━━ Text provided

Application data protection for AKS workloads on Azure NetApp Files

Azure NetApp Files
Azure Kubernetes Service (AKS)
Azure Virtual Network

This article outlines a solution for managing and performing application data management of stateful containerized applications, their resources, and their data.

Architecture

Architecture diagram that shows how to deploy AKS with Astra Control Service when AKS and Azure NetApp Files are in separate virtual networks.

Download a Visio file of this architecture.

Dataflow

  1. An Azure NetApp Files account is created on an Azure subscription, and capacity pools are defined. These pools map to service levels that the implementation needs, such as Standard, Premium, and Ultra.

  2. One or more AKS clusters are deployed. The clusters need to be:

  3. A user signs up for an Astra Control Service account. Astra Control Service uses an Azure service principal credential that has contributor access to locate the AKS clusters to be managed. Astra Control Service installs Astra Trident and creates StorageClasses mapped to each tier of service when a cluster is added to Astra Control Service. Astra Trident creates Kubernetes PersistentVolumes (PVs) from application PersistentVolumeClaims (PVCs) using the automatically deployed StorageClass (SC) objects that map to the Azure NetApp Files capacity pools. The mapping takes into account the service level of the capacity pools.

  4. The user installs applications on the AKS clusters. Possible deployment methods include Helm charts, operators, and YAML manifests. The applications can be grouped by labels or namespaces. Astra Trident provisions persistent volumes based on the PersistentVolumeClaims using the StorageClass objects.

━━━━
━━ Record excerpts

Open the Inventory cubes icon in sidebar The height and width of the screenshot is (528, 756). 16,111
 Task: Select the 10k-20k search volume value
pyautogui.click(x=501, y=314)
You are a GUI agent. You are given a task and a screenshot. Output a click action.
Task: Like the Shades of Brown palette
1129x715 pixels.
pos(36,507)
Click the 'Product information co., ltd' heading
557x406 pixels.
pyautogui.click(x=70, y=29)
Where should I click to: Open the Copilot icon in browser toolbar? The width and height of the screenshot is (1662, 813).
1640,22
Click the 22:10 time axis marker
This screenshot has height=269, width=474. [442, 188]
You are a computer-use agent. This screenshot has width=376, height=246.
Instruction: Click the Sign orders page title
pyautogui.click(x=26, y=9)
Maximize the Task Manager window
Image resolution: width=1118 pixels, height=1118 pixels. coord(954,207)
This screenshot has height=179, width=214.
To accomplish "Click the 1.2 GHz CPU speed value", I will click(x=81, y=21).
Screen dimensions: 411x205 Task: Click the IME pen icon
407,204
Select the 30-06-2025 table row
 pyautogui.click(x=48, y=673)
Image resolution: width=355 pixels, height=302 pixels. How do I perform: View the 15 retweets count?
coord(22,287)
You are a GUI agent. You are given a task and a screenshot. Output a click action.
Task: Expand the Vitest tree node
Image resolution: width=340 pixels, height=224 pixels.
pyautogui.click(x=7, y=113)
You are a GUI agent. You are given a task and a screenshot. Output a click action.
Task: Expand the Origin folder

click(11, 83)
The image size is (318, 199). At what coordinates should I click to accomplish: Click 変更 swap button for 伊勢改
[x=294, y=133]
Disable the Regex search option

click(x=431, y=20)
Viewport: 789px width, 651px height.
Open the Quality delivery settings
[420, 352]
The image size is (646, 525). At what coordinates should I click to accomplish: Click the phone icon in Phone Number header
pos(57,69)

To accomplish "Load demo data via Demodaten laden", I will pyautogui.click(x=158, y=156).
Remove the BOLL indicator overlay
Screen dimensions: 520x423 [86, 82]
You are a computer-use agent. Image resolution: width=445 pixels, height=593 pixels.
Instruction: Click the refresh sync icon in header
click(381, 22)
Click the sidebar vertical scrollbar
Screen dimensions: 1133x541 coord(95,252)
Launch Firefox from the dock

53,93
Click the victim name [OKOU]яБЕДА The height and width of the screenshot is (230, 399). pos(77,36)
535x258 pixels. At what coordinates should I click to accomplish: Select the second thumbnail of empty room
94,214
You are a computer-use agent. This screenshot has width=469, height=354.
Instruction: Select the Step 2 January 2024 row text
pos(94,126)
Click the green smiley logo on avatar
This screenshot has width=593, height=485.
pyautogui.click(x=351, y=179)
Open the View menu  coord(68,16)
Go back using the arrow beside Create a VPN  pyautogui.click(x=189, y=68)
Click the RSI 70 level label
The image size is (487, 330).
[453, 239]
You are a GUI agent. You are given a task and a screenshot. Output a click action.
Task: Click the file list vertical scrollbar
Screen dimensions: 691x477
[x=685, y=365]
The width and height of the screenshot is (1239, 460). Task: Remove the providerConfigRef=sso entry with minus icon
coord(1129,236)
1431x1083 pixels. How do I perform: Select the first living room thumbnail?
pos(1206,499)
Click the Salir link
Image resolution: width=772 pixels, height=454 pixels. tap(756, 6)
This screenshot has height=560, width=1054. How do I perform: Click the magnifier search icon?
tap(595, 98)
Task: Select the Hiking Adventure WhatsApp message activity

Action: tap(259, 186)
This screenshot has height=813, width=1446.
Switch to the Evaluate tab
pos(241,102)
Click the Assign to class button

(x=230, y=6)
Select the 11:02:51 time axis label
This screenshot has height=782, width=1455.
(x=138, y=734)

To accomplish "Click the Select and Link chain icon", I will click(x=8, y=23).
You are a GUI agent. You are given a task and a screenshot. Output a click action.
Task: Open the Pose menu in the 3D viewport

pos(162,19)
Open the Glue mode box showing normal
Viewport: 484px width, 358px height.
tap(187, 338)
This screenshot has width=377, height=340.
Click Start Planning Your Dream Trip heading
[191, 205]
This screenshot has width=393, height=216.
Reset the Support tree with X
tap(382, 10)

━━━━

### Problems and tasks:
**A.** Revise the AKS data protection article starting with "This article outlines" and going on through "and their data.", replacing "stateful containerized applications" with "stateful Kubernetes workloads".
**B.** Continue the article on protecting AKS application data with Azure NetApp Files from the point where it stops.

### Exercise results:
**A.**
This article outlines a solution for managing and performing application data management of stateful Kubernetes workloads, their resources, and their data.

**B.**
  5. Astra Control Service manages applications and their associated resources, such as pods, services, deployments, and PersistentVolumeClaim (PVC) objects. It also manages the PersistentVolume (PV) bound to the PVC. Users define applications by using one of these methods:

    • Confining them to a namespace
    • Using a custom Kubernetes label to group resources

Users can also group cluster-scoped objects, such as storageclasses, with (a) specific application(s) to manage them together.

Astra Control Service orchestrates point-in-time snapshots and backups, backup policies, and instant active clones to help protect application workloads. Astra Control Service achieves this protection by:

  • Creating Astra Control Service protection policies. These can be made for snapshots and/or backups and specify a schedule and backup target. These policies make it possible to automatically protect applications on a pre-determined schedule.

  • Taking snapshots on demand for individual or a group of applications.

  • Making instantaneous backups or clones for individual or a group of applications.

    When disasters or app failures occur, backups and snapshots restore applications' state. Users can clone and migrate apps across namespaces and AKS clusters. The clusters can be in the same or separate regions.

Components

  • AKS is a fully managed Kubernetes service that makes it easy to deploy and manage containerized applications. AKS offers serverless Kubernetes technology, an integrated continuous integration and continuous delivery (CI/CD) experience, and enterprise-grade security and governance.
  • Azure NetApp Files is an Azure storage service. This service provides enterprise-grade network file system (NFS) and server message block (SMB) file shares. Azure NetApp Files makes it easy to migrate and run complex, file-based applications with no code changes. This service is well suited for users with persistent volumes in Kubernetes environments.
  • Azure Virtual Network is the fundamental building block for private networks in Azure. Through Virtual Network, Azure resources like virtual machines can securely communicate with each other, the internet, and on-premises networks.
  • Astra Control Service is a fully managed application-aware data management service. Astra Control Service helps you manage, protect, and move data-rich Kubernetes workloads in public clouds and on-premises environments. This service provides data protection, disaster recovery, and migration for Kubernetes workloads. Astra Control Service uses the industry-leading data management technology of Azure NetApp Files for snapshots, backups, cross-region replication, and cloning.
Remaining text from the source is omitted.